[Source records]
######

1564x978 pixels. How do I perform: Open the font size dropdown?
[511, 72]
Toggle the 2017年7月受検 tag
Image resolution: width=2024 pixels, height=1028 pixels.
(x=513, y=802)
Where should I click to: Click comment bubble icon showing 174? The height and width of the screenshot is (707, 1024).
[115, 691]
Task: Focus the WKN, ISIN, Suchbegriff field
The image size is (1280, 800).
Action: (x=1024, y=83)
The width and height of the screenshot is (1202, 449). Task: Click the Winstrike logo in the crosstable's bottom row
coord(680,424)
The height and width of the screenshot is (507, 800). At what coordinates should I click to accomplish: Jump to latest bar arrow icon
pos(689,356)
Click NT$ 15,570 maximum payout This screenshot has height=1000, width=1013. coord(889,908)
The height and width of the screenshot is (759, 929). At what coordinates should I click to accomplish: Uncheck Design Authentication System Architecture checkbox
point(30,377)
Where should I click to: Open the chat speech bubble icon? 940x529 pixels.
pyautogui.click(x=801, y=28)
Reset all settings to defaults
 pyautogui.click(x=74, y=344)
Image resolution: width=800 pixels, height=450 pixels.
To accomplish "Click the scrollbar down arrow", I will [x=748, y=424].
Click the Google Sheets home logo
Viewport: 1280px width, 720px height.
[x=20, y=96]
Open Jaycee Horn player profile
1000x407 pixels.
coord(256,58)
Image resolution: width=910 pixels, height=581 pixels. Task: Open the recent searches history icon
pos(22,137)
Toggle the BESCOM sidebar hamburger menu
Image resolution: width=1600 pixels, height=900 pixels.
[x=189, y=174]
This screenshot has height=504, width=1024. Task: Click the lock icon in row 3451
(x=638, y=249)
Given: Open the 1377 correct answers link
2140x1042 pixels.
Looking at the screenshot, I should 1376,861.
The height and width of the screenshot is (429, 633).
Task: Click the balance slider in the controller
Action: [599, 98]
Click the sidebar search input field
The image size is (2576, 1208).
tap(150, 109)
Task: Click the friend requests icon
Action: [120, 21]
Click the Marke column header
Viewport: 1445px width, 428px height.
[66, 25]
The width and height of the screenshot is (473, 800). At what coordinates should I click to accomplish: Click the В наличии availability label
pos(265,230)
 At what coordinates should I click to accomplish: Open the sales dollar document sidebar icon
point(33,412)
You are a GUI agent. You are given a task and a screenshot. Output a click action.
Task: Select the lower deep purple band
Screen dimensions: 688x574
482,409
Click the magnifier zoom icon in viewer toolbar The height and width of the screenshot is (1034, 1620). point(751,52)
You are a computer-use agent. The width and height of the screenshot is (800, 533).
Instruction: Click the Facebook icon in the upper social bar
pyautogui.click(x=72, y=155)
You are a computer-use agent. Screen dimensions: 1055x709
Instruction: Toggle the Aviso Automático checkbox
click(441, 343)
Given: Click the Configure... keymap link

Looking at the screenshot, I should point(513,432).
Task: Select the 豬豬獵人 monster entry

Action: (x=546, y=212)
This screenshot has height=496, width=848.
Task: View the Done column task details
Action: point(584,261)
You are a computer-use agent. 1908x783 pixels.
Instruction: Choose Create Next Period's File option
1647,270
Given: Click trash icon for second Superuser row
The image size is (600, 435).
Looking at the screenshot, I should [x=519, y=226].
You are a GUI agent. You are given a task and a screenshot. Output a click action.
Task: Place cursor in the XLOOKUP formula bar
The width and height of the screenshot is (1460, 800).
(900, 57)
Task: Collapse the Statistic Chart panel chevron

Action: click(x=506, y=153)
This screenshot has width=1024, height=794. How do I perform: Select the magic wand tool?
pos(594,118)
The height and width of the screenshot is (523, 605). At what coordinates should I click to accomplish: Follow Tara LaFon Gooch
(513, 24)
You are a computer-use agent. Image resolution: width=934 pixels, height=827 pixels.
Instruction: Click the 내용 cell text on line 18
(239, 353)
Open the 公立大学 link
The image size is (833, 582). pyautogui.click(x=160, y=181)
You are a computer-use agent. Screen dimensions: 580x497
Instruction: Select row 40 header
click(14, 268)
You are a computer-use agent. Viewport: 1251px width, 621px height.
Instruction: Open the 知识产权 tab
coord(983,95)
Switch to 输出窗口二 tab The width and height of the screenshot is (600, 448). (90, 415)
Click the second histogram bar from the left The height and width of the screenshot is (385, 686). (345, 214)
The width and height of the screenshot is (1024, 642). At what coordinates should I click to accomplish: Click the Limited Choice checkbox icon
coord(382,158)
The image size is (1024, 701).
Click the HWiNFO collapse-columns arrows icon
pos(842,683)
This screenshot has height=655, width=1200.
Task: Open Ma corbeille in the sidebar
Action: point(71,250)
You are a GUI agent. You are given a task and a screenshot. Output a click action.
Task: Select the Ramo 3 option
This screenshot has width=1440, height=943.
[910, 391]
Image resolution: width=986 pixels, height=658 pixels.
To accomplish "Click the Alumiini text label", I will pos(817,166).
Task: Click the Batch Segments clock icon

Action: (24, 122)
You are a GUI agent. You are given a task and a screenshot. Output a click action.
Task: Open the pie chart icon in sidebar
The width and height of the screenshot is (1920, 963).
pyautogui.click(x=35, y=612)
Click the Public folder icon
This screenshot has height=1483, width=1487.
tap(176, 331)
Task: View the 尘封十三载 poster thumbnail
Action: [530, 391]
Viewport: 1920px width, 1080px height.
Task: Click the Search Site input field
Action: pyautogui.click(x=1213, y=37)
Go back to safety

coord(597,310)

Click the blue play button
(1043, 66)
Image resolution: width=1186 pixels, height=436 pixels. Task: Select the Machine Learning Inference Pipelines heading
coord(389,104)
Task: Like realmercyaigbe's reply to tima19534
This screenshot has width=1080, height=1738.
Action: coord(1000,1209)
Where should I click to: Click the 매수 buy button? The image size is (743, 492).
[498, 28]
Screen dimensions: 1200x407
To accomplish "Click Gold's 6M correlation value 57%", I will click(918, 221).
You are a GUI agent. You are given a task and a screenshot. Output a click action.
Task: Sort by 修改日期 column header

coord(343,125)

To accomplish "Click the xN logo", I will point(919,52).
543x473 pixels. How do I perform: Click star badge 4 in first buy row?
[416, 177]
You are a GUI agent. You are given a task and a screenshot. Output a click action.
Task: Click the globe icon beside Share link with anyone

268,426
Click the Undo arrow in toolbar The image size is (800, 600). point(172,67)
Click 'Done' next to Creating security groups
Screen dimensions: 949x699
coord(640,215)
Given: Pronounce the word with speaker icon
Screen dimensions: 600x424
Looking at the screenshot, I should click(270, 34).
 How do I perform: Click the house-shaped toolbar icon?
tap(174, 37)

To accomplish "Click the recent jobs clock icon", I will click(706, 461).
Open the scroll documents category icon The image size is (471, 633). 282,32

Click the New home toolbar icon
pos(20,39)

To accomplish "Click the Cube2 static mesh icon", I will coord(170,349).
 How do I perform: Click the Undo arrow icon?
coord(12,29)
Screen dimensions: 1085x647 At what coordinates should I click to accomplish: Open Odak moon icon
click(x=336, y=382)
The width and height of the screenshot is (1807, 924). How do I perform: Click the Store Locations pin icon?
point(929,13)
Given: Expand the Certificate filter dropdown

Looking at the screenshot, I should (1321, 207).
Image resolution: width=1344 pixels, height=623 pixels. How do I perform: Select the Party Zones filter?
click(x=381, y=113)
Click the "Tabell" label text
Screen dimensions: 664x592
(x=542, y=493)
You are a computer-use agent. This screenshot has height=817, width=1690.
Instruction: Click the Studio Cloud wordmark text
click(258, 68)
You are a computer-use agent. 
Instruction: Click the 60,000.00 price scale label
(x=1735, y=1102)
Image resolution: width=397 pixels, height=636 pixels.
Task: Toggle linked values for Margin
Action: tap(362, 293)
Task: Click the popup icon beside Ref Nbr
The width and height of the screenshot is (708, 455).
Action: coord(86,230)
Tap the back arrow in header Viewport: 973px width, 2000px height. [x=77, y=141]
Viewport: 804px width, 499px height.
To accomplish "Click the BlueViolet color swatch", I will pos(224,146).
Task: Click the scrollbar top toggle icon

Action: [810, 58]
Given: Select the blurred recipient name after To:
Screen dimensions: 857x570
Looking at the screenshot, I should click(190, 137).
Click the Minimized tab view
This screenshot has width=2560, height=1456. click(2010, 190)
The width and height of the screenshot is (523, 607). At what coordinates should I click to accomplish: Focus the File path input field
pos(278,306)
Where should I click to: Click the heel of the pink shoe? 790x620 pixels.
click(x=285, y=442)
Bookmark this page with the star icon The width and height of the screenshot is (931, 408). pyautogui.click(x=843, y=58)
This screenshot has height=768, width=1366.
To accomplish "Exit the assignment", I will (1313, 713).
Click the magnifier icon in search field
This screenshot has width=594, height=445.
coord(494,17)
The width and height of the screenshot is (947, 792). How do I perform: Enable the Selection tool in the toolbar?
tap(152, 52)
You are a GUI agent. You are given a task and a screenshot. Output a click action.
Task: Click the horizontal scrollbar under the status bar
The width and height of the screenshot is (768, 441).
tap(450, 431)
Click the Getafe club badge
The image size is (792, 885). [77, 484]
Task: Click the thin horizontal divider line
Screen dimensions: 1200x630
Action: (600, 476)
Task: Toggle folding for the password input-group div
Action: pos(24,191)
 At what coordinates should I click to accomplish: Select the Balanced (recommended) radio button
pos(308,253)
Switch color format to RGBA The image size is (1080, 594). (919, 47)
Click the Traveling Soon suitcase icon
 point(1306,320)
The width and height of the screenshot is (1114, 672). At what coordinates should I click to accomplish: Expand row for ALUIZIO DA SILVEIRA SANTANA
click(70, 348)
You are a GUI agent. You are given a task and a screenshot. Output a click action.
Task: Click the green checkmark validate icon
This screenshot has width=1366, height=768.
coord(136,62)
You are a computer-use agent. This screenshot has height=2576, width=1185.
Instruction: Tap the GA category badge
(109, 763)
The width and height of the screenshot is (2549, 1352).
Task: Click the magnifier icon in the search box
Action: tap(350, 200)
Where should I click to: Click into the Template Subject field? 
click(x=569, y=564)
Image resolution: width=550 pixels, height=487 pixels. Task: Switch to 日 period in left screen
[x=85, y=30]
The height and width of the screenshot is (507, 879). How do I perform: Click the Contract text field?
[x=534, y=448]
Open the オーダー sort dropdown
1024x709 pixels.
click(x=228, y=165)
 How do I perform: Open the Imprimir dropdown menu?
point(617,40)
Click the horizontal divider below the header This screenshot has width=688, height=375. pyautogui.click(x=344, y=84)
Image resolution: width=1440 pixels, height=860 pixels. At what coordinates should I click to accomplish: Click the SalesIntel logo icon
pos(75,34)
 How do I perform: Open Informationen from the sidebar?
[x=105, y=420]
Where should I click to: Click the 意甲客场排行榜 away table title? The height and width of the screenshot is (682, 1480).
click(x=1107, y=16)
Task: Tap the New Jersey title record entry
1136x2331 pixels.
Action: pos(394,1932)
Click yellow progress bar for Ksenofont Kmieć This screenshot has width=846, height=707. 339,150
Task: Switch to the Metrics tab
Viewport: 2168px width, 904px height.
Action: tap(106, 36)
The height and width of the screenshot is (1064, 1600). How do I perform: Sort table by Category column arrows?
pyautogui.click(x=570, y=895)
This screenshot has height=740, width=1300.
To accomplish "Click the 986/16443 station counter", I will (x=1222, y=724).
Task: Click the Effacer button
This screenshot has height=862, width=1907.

######

TASK REQUIREMENTS - When a line of the records has the word "color", pick it out and copy it.

EXERCISE SOLUTION -
To accomplish "Click the BlueViolet color swatch", I will pos(224,146).
Switch color format to RGBA The image size is (1080, 594). (919, 47)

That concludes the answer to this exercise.